____ Dataset records

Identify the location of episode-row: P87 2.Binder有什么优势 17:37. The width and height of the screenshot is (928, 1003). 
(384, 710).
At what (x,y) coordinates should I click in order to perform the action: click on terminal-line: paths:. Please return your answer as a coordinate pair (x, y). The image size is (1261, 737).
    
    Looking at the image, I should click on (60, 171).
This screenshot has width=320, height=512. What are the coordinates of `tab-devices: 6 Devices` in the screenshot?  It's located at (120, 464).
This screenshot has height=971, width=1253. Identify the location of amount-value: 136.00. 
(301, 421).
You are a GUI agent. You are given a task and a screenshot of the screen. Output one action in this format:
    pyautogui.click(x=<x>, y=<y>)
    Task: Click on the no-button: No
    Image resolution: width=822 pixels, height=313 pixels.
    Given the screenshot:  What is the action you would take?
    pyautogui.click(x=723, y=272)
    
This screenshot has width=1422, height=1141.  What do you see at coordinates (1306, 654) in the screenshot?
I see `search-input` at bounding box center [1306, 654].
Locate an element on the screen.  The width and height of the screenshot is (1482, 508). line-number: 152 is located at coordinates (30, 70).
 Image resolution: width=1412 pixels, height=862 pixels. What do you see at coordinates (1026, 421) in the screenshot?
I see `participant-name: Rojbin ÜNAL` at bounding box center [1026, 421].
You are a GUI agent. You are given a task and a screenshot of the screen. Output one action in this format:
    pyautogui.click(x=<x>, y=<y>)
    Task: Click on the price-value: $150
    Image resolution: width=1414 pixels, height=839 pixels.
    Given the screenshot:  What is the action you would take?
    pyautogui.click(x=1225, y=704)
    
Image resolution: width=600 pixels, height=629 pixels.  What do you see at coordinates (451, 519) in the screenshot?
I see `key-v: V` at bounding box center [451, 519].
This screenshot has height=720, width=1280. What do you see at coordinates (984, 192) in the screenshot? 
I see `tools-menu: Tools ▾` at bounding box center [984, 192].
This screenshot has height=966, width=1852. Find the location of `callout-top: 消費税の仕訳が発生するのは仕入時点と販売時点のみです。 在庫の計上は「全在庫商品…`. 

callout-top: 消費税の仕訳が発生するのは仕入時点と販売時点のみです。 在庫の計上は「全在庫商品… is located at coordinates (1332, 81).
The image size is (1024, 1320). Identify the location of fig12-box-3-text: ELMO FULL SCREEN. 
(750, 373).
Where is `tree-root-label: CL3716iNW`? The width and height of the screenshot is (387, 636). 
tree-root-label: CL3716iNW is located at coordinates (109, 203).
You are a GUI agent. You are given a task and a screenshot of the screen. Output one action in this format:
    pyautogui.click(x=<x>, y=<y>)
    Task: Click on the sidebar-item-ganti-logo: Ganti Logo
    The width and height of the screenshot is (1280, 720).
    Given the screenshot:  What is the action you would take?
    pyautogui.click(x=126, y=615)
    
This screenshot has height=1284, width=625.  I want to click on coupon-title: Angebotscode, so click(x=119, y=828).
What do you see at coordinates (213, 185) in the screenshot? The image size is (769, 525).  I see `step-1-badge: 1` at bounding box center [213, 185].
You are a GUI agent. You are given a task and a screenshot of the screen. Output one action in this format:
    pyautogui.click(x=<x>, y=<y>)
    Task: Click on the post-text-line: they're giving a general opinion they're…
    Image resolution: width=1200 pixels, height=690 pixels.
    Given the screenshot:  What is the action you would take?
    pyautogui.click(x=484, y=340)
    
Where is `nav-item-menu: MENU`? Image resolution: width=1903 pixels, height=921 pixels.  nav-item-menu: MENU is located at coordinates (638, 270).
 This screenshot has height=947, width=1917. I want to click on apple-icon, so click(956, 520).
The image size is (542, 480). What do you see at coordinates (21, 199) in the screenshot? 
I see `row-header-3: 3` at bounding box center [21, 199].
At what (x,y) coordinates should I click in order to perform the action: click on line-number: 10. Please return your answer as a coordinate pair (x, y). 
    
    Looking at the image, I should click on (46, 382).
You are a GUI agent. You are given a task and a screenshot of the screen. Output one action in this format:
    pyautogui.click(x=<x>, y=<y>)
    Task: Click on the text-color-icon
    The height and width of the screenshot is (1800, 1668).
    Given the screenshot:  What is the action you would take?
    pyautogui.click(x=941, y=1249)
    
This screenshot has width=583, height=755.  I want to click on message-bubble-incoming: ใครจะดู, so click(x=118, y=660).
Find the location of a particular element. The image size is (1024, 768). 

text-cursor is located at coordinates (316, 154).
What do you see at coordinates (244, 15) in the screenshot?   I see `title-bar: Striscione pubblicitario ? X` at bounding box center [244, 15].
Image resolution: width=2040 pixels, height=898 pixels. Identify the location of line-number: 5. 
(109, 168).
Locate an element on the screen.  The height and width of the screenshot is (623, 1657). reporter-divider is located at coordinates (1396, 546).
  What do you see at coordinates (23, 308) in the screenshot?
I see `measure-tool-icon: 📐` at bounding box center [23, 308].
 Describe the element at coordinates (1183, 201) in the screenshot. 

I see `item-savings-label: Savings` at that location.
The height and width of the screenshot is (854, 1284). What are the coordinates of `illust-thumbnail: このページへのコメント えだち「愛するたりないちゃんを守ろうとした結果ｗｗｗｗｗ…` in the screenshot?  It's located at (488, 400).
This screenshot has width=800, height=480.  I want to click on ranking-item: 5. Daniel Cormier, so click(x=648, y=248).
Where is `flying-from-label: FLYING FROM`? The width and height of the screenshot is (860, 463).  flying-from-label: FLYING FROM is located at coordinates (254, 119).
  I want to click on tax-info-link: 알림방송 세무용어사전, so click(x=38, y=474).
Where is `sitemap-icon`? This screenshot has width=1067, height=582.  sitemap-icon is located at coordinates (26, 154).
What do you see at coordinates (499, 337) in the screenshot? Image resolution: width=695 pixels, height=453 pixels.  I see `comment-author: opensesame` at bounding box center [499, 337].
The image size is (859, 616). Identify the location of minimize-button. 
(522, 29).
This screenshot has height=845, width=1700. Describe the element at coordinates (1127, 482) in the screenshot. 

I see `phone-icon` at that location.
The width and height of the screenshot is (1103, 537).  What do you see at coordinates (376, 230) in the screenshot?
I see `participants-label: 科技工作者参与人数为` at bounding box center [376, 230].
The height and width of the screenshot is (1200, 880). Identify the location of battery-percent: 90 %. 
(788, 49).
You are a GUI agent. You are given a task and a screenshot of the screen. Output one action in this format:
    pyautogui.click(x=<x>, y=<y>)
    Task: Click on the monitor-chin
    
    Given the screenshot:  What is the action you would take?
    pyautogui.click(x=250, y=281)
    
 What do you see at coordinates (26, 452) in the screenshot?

________

### Task details
Rewrite every row above as a numbered list, omitting any blank lines.

### Exercise result
1. Identify the location of episode-row: P87 2.Binder有什么优势 17:37. The width and height of the screenshot is (928, 1003). 
2. (384, 710).
3. At what (x,y) coordinates should I click in order to perform the action: click on terminal-line: paths:. Please return your answer as a coordinate pair (x, y). The image size is (1261, 737).
4.     Looking at the image, I should click on (60, 171).
5. This screenshot has width=320, height=512. What are the coordinates of `tab-devices: 6 Devices` in the screenshot?  It's located at (120, 464).
6. This screenshot has height=971, width=1253. Identify the location of amount-value: 136.00. 
7. (301, 421).
8. You are a GUI agent. You are given a task and a screenshot of the screen. Output one action in this format:
9.     pyautogui.click(x=<x>, y=<y>)
10.     Task: Click on the no-button: No
11.     Image resolution: width=822 pixels, height=313 pixels.
12.     Given the screenshot:  What is the action you would take?
13.     pyautogui.click(x=723, y=272)
14. This screenshot has width=1422, height=1141.  What do you see at coordinates (1306, 654) in the screenshot?
15. I see `search-input` at bounding box center [1306, 654].
16. Locate an element on the screen.  The width and height of the screenshot is (1482, 508). line-number: 152 is located at coordinates (30, 70).
17.  Image resolution: width=1412 pixels, height=862 pixels. What do you see at coordinates (1026, 421) in the screenshot?
18. I see `participant-name: Rojbin ÜNAL` at bounding box center [1026, 421].
19. You are a GUI agent. You are given a task and a screenshot of the screen. Output one action in this format:
20.     pyautogui.click(x=<x>, y=<y>)
21.     Task: Click on the price-value: $150
22.     Image resolution: width=1414 pixels, height=839 pixels.
23.     Given the screenshot:  What is the action you would take?
24.     pyautogui.click(x=1225, y=704)
25. Image resolution: width=600 pixels, height=629 pixels.  What do you see at coordinates (451, 519) in the screenshot?
26. I see `key-v: V` at bounding box center [451, 519].
27. This screenshot has height=720, width=1280. What do you see at coordinates (984, 192) in the screenshot? 
28. I see `tools-menu: Tools ▾` at bounding box center [984, 192].
29. This screenshot has height=966, width=1852. Find the location of `callout-top: 消費税の仕訳が発生するのは仕入時点と販売時点のみです。 在庫の計上は「全在庫商品…`. 
30. callout-top: 消費税の仕訳が発生するのは仕入時点と販売時点のみです。 在庫の計上は「全在庫商品… is located at coordinates (1332, 81).
31. The image size is (1024, 1320). Identify the location of fig12-box-3-text: ELMO FULL SCREEN. 
32. (750, 373).
33. Where is `tree-root-label: CL3716iNW`? The width and height of the screenshot is (387, 636). 
34. tree-root-label: CL3716iNW is located at coordinates (109, 203).
35. You are a GUI agent. You are given a task and a screenshot of the screen. Output one action in this format:
36.     pyautogui.click(x=<x>, y=<y>)
37.     Task: Click on the sidebar-item-ganti-logo: Ganti Logo
38.     The width and height of the screenshot is (1280, 720).
39.     Given the screenshot:  What is the action you would take?
40.     pyautogui.click(x=126, y=615)
41. This screenshot has height=1284, width=625.  I want to click on coupon-title: Angebotscode, so click(x=119, y=828).
42. What do you see at coordinates (213, 185) in the screenshot? The image size is (769, 525).  I see `step-1-badge: 1` at bounding box center [213, 185].
43. You are a GUI agent. You are given a task and a screenshot of the screen. Output one action in this format:
44.     pyautogui.click(x=<x>, y=<y>)
45.     Task: Click on the post-text-line: they're giving a general opinion they're…
46.     Image resolution: width=1200 pixels, height=690 pixels.
47.     Given the screenshot:  What is the action you would take?
48.     pyautogui.click(x=484, y=340)
49. Where is `nav-item-menu: MENU`? Image resolution: width=1903 pixels, height=921 pixels.  nav-item-menu: MENU is located at coordinates (638, 270).
50.  This screenshot has height=947, width=1917. I want to click on apple-icon, so click(956, 520).
51. The image size is (542, 480). What do you see at coordinates (21, 199) in the screenshot? 
52. I see `row-header-3: 3` at bounding box center [21, 199].
53. At what (x,y) coordinates should I click in order to perform the action: click on line-number: 10. Please return your answer as a coordinate pair (x, y). 
54.     Looking at the image, I should click on (46, 382).
55. You are a GUI agent. You are given a task and a screenshot of the screen. Output one action in this format:
56.     pyautogui.click(x=<x>, y=<y>)
57.     Task: Click on the text-color-icon
58.     The height and width of the screenshot is (1800, 1668).
59.     Given the screenshot:  What is the action you would take?
60.     pyautogui.click(x=941, y=1249)
61. This screenshot has width=583, height=755.  I want to click on message-bubble-incoming: ใครจะดู, so click(x=118, y=660).
62. Find the location of a particular element. The image size is (1024, 768). 
63. text-cursor is located at coordinates (316, 154).
64. What do you see at coordinates (244, 15) in the screenshot?   I see `title-bar: Striscione pubblicitario ? X` at bounding box center [244, 15].
65. Image resolution: width=2040 pixels, height=898 pixels. Identify the location of line-number: 5. 
66. (109, 168).
67. Locate an element on the screen.  The height and width of the screenshot is (623, 1657). reporter-divider is located at coordinates (1396, 546).
68.   What do you see at coordinates (23, 308) in the screenshot?
69. I see `measure-tool-icon: 📐` at bounding box center [23, 308].
70.  Describe the element at coordinates (1183, 201) in the screenshot. 
71. I see `item-savings-label: Savings` at that location.
72. The height and width of the screenshot is (854, 1284). What are the coordinates of `illust-thumbnail: このページへのコメント えだち「愛するたりないちゃんを守ろうとした結果ｗｗｗｗｗ…` in the screenshot?  It's located at (488, 400).
73. This screenshot has width=800, height=480.  I want to click on ranking-item: 5. Daniel Cormier, so click(x=648, y=248).
74. Where is `flying-from-label: FLYING FROM`? The width and height of the screenshot is (860, 463).  flying-from-label: FLYING FROM is located at coordinates (254, 119).
75.   I want to click on tax-info-link: 알림방송 세무용어사전, so click(x=38, y=474).
76. Where is `sitemap-icon`? This screenshot has width=1067, height=582.  sitemap-icon is located at coordinates (26, 154).
77. What do you see at coordinates (499, 337) in the screenshot? Image resolution: width=695 pixels, height=453 pixels.  I see `comment-author: opensesame` at bounding box center [499, 337].
78. The image size is (859, 616). Identify the location of minimize-button. 
79. (522, 29).
80. This screenshot has height=845, width=1700. Describe the element at coordinates (1127, 482) in the screenshot. 
81. I see `phone-icon` at that location.
82. The width and height of the screenshot is (1103, 537).  What do you see at coordinates (376, 230) in the screenshot?
83. I see `participants-label: 科技工作者参与人数为` at bounding box center [376, 230].
84. The height and width of the screenshot is (1200, 880). Identify the location of battery-percent: 90 %. 
85. (788, 49).
86. You are a GUI agent. You are given a task and a screenshot of the screen. Output one action in this format:
87.     pyautogui.click(x=<x>, y=<y>)
88.     Task: Click on the monitor-chin
89.     Given the screenshot:  What is the action you would take?
90.     pyautogui.click(x=250, y=281)
91.  What do you see at coordinates (26, 452) in the screenshot?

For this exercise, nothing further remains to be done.